A tool for manual classification of dwtc tables. The result can then be used as a training data set.
- Download as much DWTC datasets from https://wwwdb.inf.tu-dresden.de/research-projects/dresden-web-table-corpus/ as you want
- Let pip install all needed requirements via
pip install -r requirements.txt
export FLASK_APP=dwtc-table-manual-classificator
pip install --editable .
flask initDb pathToDwtcFiles/
to extract randomly 20 tables from each file, but saving a maximum of 100 tables per domain in the SQLite database- Run the program with
./start.sh
- Go to http://127.0.0.1:5000/
- Have fun classifiying :)
If you're interested in the underlying dataset, take a look into the WEKA compatible arff files for the features we used for classification.
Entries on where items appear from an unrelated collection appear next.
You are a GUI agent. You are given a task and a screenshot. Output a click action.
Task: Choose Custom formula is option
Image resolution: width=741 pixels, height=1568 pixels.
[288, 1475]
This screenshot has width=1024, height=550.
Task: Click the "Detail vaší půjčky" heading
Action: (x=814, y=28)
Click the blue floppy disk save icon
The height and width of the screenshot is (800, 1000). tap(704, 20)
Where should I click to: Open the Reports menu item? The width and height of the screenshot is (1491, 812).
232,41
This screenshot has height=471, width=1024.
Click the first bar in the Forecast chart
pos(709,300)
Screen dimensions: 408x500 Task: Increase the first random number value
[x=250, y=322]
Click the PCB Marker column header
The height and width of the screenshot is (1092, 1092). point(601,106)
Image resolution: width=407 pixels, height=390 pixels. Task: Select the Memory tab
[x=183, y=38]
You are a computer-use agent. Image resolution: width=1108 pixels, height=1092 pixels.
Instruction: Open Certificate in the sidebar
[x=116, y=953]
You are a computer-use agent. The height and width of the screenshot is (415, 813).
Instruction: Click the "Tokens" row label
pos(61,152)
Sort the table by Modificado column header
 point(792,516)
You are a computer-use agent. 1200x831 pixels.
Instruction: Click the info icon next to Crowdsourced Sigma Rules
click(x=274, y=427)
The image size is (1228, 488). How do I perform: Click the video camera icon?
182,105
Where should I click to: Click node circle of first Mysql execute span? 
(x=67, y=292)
The most recent version of our features is the 2017 one. The corresponding raw table (html code as well as json and some information about where to find the whole webpage in the common crawl) can be found in the sqlite database data.db.
The features can be generated for a given SQLite database containing raw database tables using the code in featureClassificator
.
Unless explicitly noted otherwise, the content of this package is released under the GNU Affero General Public License version 3 (AGPLv3)
Why the GNU Affero GPL (short answer: why not?)
Copyright © 2017 Julius Gonsior